Thursday, July 14, 2005

George Prescott Overton II (1930-1982) biography

George Prescott Overton II (1930-1982) Stockman, W.T. Grant & Company, Connecticut (b. June 05, 1930, Washington, District of Columbia, USA - d. December 23, 1982, Groton, New London County, Connecticut, 06340, USA) Social Security Number 220286799.

George was the son of George Prescott Overton I (1901-1958) and Dorothy Ina Stead (1911-1989) and has two siblings.

Laurel, Maryland:
In 1949 he was living at 8 Dell Place, Laurel, Prince Georges County, Maryland when he applied for Social Security.
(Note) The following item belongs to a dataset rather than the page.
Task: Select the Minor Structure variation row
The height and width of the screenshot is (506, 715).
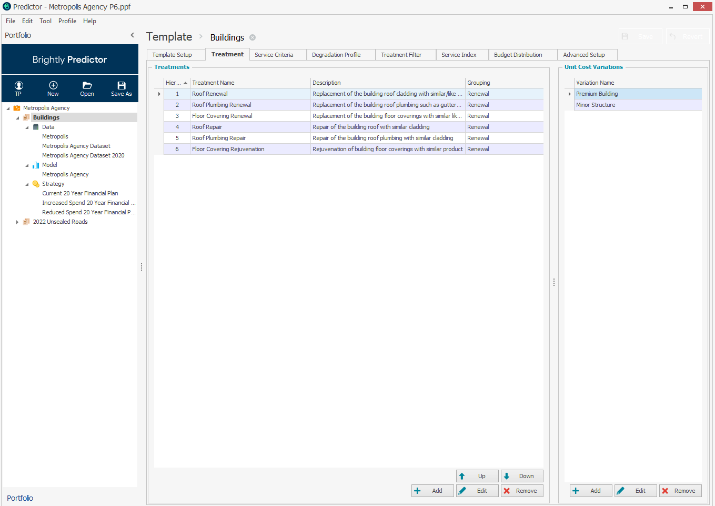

Memories of George Overton:
Kathleen Ina Overton (1956- ) writes on July 14, 2005: "[He] worked at W.T. Grant in the stockroom for as far back as [I] can remember. [He] had grande mal epilepsy as a result of a blow to the back of his head when he was a little boy. Back in that day little was known about the disorder and it was greatly misunderstood. People actually considered it a form of mental illness and I know for [him] he was not allowed to attend school for some time because of his epilepsy and the fear of it. Anyway, he worked at W.T. Grant in the stockroom despite the epilepsy. Even controlled with his medications he would have anywhere from 1 - 4 or 5 seizures per week. But he still went to work every day for, I would have to say, at least 12 or more years. He worked up in a 2nd story loft, he worked unloading entire truckloads of store products and he opened the boxes to remove the products to stock the shelves with box cutters. He was the ONLY stockroom personnel so this should tell you that the managers of W.T. Grant placed alot of trust in George Overton despite his epilepsy. It should also tell you that despite the fact that he could not drive - remember, he had grande mal epilepsy - he trudged to work every single day that he couldn't get a ride, day in and day out, through heat, rain, snow, darkness, etc. because he had 3 children depending on him. Sometimes he would have a seizure on the way to or from work. There would be no one there to help him. Yet he would pick himself up and walk either home or to work sometimes needing stitches, a few times he even had a broken bone. ... He was also the only member of our extended family that held a job. And guess where all those people came when they got booted from their addresses because they couldn't keep up with the rent? yup - straight to 20 Fitch Avenue where the rent was always paid, the phone always worked, the electricity was always paid. I can't begin to tell you how many times [he] had loser aunts and uncles living at [the] house. My father wouldn't turn them down for many reasons - they were his brother or sisters, he felt for their kids and they were the children of his mother who lived with us in our house. He left W.T. Grant because the store chain closed. From there he went to Easter Seals and worked."

He died in 1982 while living at 20 Fitch Avenue, Groton, New London County, Connecticut.